The setup. Take two rules that both fire on the same kind of request — say, prepend failing-test on retry and add an error-class hint when there's a traceback. Both pre-call, both pure logic, both proved individually in the previous step. Build a single Turing machine whose dispatch is the PRODUCT of those two: given (does the residual rule fire?, what's the error class?), it emits the joint decision both Python rules would emit running in sequence. Differential-test it.

Then we wrote a small composer that does this for any pair of the five rules, automatically. The composer reads each rule's δ and emits the joint machine. Five rules means ten possible pairs. We ran the test on all ten.

pair (rules combined)underlying machineexhaustive joint inputs matched
retry-on-length × prepend failing test20 states · 27 trans16 / 16
retry-on-length × halt-on-converge24 states · 35 trans32 / 32
retry-on-length × error-class hint28 states · 27 trans12 / 12
retry-on-length × model-alias rewrite12 states · 11 trans4 / 4
prepend failing test × halt-on-converge28 states · 43 trans128 / 128
prepend failing test × error-class hint32 states · 35 trans48 / 48
prepend failing test × model-alias rewrite16 states · 19 trans16 / 16
halt-on-converge × error-class hint34 states · 39 trans96 / 96
halt-on-converge × model-alias rewrite18 states · 23 trans32 / 32
error-class hint × model-alias rewrite32 states · 31 trans12 / 12

Three hundred and ninety-six joint inputs across ten pairs. Every single one agrees with running the two Python rules in sequence. Six seconds of compute total. Every way these five pure-logic rules can run together is now correct by construction.
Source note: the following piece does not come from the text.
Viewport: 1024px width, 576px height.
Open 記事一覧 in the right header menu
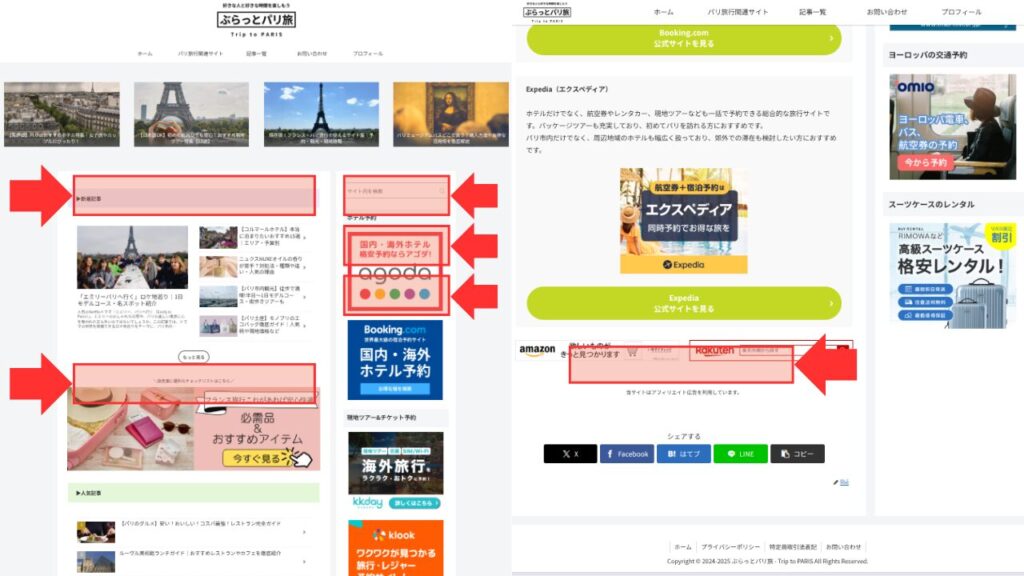pos(812,12)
The construction frame extends from singles to pairs cleanly. The empirical interaction story note 10 told — where two helpful rules can fight when they meet — gets a constructive answer for the pure-logic-only quadrant: pairs that involve a sampler or a learned weight stay on the bench; pairs where both rules are pure dispatch are settled here, once, in seconds.

what comes next

Bigger picture: this is the third lens we use on every rule, now also extended to pairs of rules. The first lens is what the rule is for. The second lens is how it runs on this particular box. The third lens — opened by Bates — is whether it can be proven correct by construction. Most coding-agent frameworks have the first lens. Some have the second. None we know of have the third. Adding it cost a few hours today. Not adding it costs forever — the slow bench loop keeps doing work it does not need to do.
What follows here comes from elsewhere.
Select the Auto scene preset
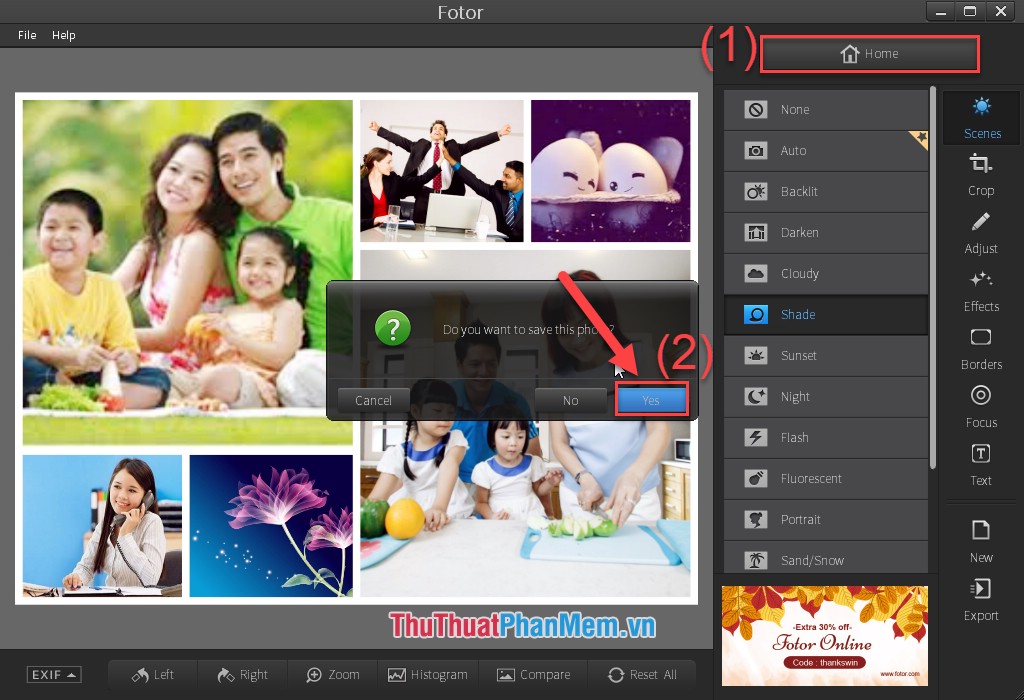Viewport: 1024px width, 700px height. coord(826,150)
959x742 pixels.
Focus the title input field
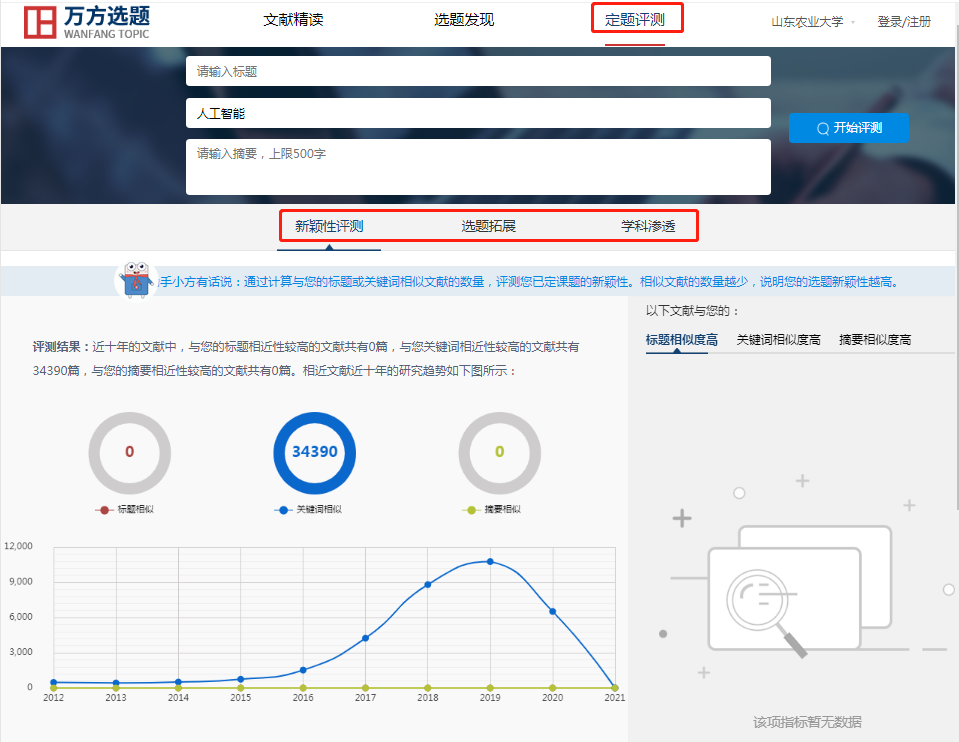click(x=478, y=71)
Composition was the question note 10 raised. For pure-logic rules combined with pure-logic rules, we now have an answer that does not require benchmarking. For pure-logic rules combined with rules that involve sampling or learning, the bench is still the right tool — and it gets a cleaner signal because part of the load has moved off it.

what we're not claiming

where this came from

Bates' library surfaced through our research channel. The repo had been sitting for some time; we only noticed it once we started asking how to ship rule-correctness without paying the bench tax. Pulling the library, mapping our pure-logic rules onto its formalism, compiling one, and running the differential test took about five minutes once we started.

The shape of the idea — three lenses on every rule, with the third lens being a proof — is independent of whether any one compilation succeeds. The first compilation succeeded on the simplest rule. We then ran the same protocol on the other four pure-logic rules in the library. All four also checked out. Half of the rule library is now proof-cadenced; the other half stays empirical because it involves sampling or learned weights, exactly where the line was always going to be.